Donating to the basic health of humans who are currently alive seems ethical in the purest sense, worthy of unequivocal admiration. The EA movement of today, however, has been highjacked by millionaires and billionaires, who, using the egregious reasoning of markets that seems to have driven rational thought from all westerners heads, now posit EA should seek the highest return on investment.

Saving the most people per dollar sounds ok until you hear their solution: EA is focused on saving unborn persons from the depredations of malevolent AI, a threat that will emerge, I suppose, sometime after the singularity. That hasn’t happened yet, BTW, although my phone, which often makes call, sends texts, and plays videos while resting in my pocket, and which frequently jumps to a new screen when I am actively consulting it, already seems to be asserting its independence.

Cryptocurrency moguls diverting funds from health interventions for living people to preventing AI from destroying unborn people are…overthinking? Solving the problem of insufficient aggrandizement? Mirror-gazing into the Magic Mirror until reality dissolves?

In the same issue of the magazine, a different article mentions that wildlife populations have fallen by two-thirds since 1970, and that at least a third of all nonhuman species will have become extinct by 2050. Meanwhile, my last issue of Science presented the new-to-me concept of old growth grasslands; apparently grasslands gain complexity over time just as forests do, and perform similar cleansing and healing functions for the planet, while humans have been destroying them at will, assuming they repopulate quickly.

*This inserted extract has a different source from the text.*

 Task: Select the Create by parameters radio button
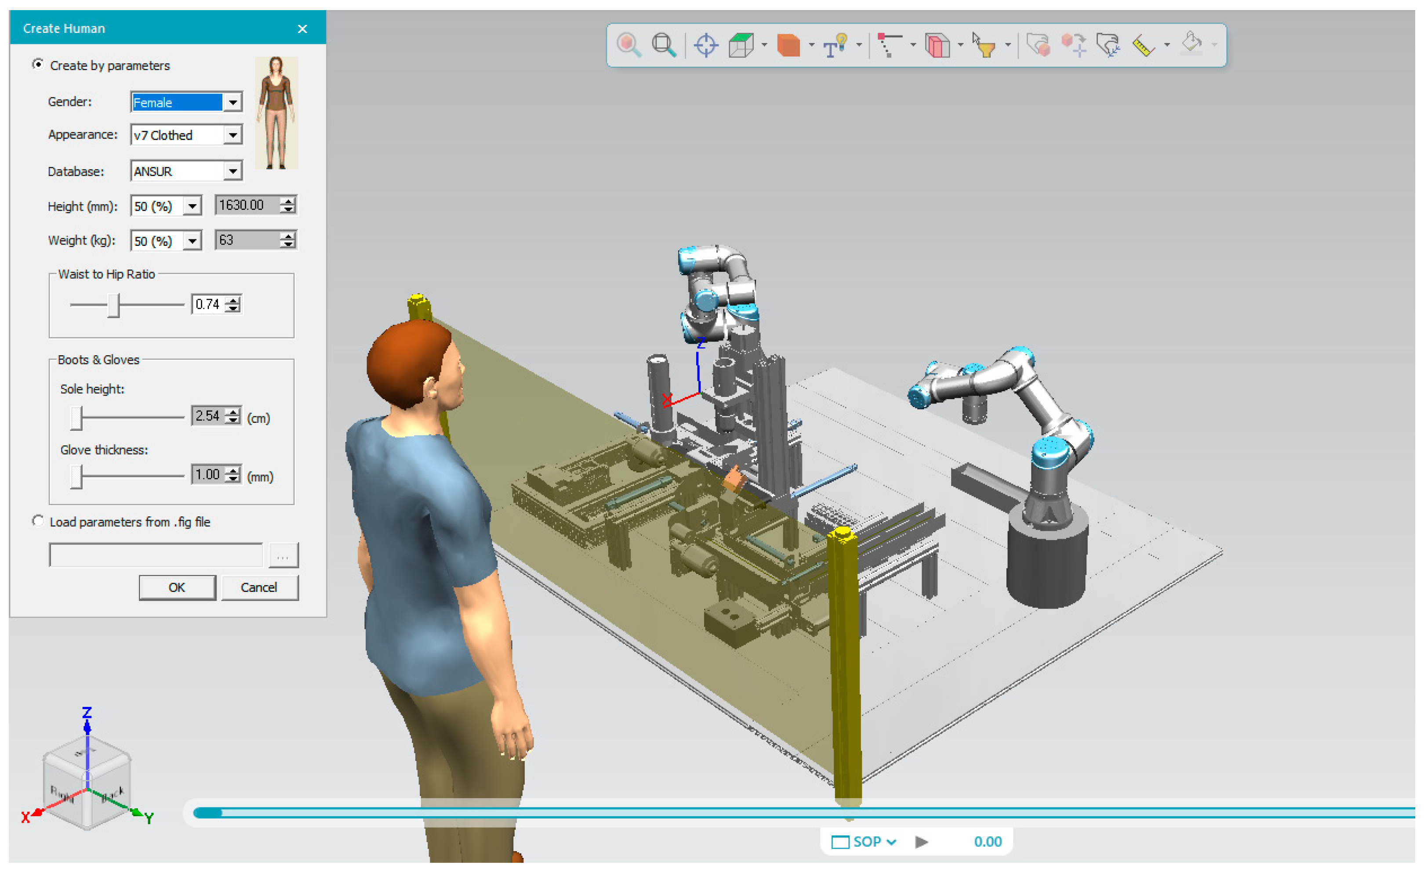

To save something today that needed saving yesterday, maybe the EA group could disperse birth control methods to Earth’s most destructive species. What would the Lorax say?

One thought on “Ineffective Altruism?

  1. I hate to be elitist about this, but birth control may not be sufficient. For the worst of these specimens, forced sterilization may be necessary. Sorry, I’m just not feeling very optimistic these days.